Nous devrions être fiers de notre société dont nous profitons tous grandement aujourd’hui. Je trouve incompréhensible que des gens se fâchent contre les étudiants. Même si la quiétude de quelques-uns a parfois été dérangée, ne devrions-nous pas plutôt encourager la défense des valeurs québécoises? Le gouvernement fait la sourde oreille et il semble qu’une manifestation pacifique de 200 000 personnes, qui je le souligne passera à l’histoire par son gigantisme, ne fait même pas le poids pour générer l’ouverture d’un dialogue. Nous préfèrerions tous retourner sur les bancs d’école, mais la lutte actuelle est trop importante, et cela, trop peu semble le réaliser. (C’est vrai que madame Ginette qui appelle les pompiers pour faire descendre son chat diabétique de l’arbre c’est beaucoup plus sensationnel que des étudiants qui revendiquent un juste accès au savoir!). Au lieu de vous décourager, vous devriez être rassurés et heureux de voir une jeunesse qui se rallie, qui s’active et qui se soucie du bien-être de sa population puisqu’au final nous deviendrons les acteurs décisionnels de la société québécoise et nous prendrons soin de vous.

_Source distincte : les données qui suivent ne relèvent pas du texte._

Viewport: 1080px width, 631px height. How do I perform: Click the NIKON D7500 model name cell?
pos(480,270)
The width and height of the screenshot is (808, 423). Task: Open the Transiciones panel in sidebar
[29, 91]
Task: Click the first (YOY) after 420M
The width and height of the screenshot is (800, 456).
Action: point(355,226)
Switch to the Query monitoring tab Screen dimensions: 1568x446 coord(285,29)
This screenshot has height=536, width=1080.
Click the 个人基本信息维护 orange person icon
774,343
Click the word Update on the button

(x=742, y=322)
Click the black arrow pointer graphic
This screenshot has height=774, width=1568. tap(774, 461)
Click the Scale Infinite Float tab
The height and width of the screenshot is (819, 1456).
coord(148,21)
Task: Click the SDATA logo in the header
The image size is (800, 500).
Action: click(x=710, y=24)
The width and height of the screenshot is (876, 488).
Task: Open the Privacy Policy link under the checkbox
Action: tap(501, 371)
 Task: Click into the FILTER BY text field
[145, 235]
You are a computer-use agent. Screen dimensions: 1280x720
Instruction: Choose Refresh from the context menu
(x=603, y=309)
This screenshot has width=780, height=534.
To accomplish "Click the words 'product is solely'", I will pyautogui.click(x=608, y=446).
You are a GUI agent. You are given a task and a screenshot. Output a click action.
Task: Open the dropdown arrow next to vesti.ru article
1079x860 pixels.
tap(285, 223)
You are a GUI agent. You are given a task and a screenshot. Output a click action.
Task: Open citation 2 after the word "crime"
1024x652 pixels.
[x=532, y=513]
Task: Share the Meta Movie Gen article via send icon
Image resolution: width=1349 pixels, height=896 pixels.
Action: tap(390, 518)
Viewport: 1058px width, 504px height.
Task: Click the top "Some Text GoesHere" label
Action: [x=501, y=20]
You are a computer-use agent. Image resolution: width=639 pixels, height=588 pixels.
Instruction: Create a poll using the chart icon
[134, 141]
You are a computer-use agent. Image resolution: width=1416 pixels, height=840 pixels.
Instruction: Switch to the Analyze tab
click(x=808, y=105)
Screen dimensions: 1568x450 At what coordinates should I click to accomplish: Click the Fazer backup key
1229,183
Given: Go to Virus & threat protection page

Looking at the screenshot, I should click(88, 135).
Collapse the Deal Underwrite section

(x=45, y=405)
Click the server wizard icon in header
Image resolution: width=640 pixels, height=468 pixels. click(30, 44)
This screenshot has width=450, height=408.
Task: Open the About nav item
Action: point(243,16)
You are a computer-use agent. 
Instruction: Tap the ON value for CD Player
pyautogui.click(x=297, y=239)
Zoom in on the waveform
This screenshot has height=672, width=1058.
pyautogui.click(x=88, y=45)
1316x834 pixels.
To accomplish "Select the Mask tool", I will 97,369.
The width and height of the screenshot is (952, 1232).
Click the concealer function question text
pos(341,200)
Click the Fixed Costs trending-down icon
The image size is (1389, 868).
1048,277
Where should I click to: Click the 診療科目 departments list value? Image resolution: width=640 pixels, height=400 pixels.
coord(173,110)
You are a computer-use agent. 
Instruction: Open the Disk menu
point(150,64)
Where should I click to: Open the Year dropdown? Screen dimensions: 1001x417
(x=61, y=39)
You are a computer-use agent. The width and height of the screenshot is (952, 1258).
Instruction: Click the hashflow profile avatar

Je ne me lancerai pas ici dans une argumentation sur la gestion gouvernementale, puisque les chiffres ne sont pas ma tasse de thé, mais il est clair qu’une partie de la solution pour régler le conflit actuel s’y trouve. Tout l’argent perdu dans les paradis fiscaux, les fonds universitaires dédiés à la recherche privée, la collusion en construction, le Plan Nord, les ressources naturelles données aux compagnies étrangères, la vision à court terme des gouvernements et j’en passe des dizaines… Dans ce cas, vous auriez le droit de nous dire que c’est au gouvernement que nous devrions nous attaquer. À cela je répondrai que nous n’avons pas le pouvoir pour nous révolter et changer radicalement le système. Alors, nous engageons le combat face à ce qui est de notre ressort pour le moment, soit l’accessibilité à l’éducation. De toute façon, qu’avons-nous d’autre nous, simples étudiants, sans pouvoir décisionnel ni économique, que la grève pour défendre nos idées?

Il reste que pour ma part ce combat représente principalement un débat de valeurs et que cela constitue une chose bien délicate, car je suis consciente que ce qui est important pour moi ne l’est pas nécessairement pour vous. Ainsi, les jugements de valeur qui s’affrontent dans cette lutte s’avèrent un terrain bien glissant qui engendre colère et même répression… Toutefois, je souligne que l’enjeu global constitue un débat de valeurs collectives. Dans ce cas, si nous possédons le sentiment d’appartenance à la culture et la société québécoise, nous devrions tous nous y attarder et faire de l’éducation une priorité. Notre société n’est pas parfaite, mais nous avons le pouvoir de l’améliorer alors pourquoi hésiter?

Je finirai en citant un énoncé que j’ai lu dans le Devoir du 4 avril 2012 et qui me pousse à tenir le coup : « Quand un gouvernement n’a que la police à offrir à sa jeunesse en colère, il y a lieu de s’inquiéter. Pas tant pour la jeunesse que pour le gouvernement… » Puis, je vous pose la question… Quelle porte sommes-nous en train d’ouvrir en ce moment même alors que le gouvernement permet la judiciarisation du conflit?

Note sur l’auteure : Laurence Hébert est finissante au baccalauréat en géographie environnementale, à l’Université de Montréal.